Its 12.30pm this world.
We were out the door early and off for some sensory input at the UOW early start discovery centre.
James is not feeling his best at the moment.
He is all over the place.
Scattered. Pulling the house apart. Seeking.
So I thought a trip to the centre was the best idea. It was fantastic but Theo had to go to work, so we had to leave after 2 hours. James and Scarlett both didn't want to leave. Most of you mumma's with ASD souls will know when they don't when they don't want to do something.... well, they don't.
So we had to bribe them out the door with selecting ONE thing from the shop..
ONE thing.... ONE thing..
James left with about 10 things and Daddy spending $30 on tiny little sensory crap.
But hey anything to make sure he doesn't go into meltdown... right?
Sometimes... argh actually all the time I feel like we just give James what he wants whenever he wants it.
Is that bad parenting? NO, its called keeping our sanity.
If you don't have a child on the spectrum you wouldn't know what a MELTDOWN is like... you may have experienced a severe tantrum. A meltdown is an explosion, a force that we choose to avoid at all costs because quite frankly my soul is already suffering from being worn down day after day after day with a label called AUTISM.
So, we are home now.
James is still on edge. Not on the edge of glory... on the mother f**cken edge.

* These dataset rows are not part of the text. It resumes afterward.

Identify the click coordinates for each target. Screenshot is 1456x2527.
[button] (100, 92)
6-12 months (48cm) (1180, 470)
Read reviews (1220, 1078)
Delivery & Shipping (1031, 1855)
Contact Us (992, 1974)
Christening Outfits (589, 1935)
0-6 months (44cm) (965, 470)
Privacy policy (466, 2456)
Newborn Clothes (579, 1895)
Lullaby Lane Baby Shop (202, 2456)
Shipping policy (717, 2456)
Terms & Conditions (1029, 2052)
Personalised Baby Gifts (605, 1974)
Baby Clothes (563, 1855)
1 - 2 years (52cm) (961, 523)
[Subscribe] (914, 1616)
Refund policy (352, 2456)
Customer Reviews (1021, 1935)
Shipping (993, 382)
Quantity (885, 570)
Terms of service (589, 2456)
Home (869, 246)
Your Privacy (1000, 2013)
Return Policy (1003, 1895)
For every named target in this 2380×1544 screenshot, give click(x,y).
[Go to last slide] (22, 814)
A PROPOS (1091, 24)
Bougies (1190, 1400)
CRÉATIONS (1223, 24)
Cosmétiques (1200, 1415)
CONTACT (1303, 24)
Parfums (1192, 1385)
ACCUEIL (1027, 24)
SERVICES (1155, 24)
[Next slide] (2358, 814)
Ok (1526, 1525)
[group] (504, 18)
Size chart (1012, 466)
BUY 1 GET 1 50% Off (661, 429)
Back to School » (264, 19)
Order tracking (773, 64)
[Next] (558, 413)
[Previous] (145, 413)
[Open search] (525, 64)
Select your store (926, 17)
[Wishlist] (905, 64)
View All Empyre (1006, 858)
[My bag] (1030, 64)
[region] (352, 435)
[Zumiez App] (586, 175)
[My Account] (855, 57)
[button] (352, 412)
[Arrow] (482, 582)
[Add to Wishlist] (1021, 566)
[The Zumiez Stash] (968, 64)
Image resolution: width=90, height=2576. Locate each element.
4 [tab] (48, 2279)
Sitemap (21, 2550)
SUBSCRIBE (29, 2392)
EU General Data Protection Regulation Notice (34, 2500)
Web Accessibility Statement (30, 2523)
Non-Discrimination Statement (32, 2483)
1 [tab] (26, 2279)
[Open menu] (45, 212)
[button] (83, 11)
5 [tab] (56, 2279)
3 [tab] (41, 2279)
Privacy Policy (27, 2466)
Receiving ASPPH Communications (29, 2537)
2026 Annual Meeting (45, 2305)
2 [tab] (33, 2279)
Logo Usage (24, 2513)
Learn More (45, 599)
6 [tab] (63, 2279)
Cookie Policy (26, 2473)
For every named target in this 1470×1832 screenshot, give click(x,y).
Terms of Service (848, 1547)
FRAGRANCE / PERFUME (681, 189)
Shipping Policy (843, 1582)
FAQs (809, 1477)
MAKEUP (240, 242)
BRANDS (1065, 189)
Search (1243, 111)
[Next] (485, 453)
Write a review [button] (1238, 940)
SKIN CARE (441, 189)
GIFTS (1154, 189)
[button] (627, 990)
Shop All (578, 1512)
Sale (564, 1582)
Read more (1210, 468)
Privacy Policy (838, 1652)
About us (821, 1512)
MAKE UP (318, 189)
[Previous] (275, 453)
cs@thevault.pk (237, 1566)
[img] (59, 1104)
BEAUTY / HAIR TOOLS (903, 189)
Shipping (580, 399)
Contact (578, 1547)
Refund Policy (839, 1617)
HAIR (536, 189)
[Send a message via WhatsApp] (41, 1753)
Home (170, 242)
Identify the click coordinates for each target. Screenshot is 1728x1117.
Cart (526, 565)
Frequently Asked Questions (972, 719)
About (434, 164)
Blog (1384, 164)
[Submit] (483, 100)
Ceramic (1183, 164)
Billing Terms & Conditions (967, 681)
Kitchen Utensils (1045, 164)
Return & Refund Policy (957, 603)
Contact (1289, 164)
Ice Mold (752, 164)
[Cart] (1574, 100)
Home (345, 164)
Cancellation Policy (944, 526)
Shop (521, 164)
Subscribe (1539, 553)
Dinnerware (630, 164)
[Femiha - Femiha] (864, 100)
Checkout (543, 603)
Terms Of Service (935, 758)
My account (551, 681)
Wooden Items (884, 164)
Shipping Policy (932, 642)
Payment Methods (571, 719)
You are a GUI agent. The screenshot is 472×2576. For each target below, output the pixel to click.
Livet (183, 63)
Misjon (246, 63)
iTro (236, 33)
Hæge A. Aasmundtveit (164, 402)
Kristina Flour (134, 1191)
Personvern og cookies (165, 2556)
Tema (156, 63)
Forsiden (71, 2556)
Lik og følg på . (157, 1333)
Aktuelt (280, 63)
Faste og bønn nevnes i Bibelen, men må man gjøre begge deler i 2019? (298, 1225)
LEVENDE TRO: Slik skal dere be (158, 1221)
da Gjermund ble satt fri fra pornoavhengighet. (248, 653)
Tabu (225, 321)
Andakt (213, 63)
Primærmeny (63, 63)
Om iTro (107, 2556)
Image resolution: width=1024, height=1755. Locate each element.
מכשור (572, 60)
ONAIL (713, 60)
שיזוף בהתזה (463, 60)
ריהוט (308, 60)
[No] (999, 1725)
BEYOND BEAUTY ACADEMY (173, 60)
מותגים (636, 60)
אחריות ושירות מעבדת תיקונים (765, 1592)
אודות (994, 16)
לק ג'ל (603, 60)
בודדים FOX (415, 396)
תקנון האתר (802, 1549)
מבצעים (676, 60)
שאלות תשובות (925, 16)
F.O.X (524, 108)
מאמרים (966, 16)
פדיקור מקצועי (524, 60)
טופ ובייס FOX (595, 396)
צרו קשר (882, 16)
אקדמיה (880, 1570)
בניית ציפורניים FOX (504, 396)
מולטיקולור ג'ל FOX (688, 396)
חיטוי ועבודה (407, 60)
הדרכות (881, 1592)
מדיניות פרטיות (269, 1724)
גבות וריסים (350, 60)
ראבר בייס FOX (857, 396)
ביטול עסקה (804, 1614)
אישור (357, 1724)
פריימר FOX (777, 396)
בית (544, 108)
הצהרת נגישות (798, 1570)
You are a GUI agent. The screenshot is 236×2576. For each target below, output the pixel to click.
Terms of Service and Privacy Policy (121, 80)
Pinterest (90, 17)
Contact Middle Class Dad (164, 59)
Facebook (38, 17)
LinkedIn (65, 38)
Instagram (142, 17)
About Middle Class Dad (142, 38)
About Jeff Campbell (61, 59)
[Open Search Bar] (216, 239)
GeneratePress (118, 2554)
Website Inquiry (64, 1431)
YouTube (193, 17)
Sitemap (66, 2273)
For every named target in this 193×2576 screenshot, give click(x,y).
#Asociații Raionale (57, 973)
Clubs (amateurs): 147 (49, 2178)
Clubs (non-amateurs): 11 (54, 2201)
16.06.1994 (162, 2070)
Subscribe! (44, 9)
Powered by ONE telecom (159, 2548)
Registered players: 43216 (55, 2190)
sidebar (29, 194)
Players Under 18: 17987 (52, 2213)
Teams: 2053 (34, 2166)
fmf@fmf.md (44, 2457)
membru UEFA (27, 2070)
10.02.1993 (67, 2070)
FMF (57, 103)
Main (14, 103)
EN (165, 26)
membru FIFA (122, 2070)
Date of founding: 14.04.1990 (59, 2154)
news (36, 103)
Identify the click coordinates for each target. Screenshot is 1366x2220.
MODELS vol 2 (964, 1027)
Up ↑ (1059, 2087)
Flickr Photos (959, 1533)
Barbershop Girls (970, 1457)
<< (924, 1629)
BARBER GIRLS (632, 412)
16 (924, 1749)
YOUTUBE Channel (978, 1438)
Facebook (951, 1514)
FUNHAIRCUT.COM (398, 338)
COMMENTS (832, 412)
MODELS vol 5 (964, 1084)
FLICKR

Today is one of those days where I feel totally lost... like WTF now. Is it sensory, lack of routine, lack of therapy or is it his bowels???
He doesn't have the ability to say 'hey Mum, I can't stand the tag in my shirt today'... I just gotta be a mind reader.
Ok so there is probably 500 spelling mistakes through this blog, but I am not going to re read it to fix it. I am going to post this. Make a strong ass coffee and work out what I am going to do with this sensitive soul for the rest of the day. Maybe it's an outside play with the water day. Water always calms his soul.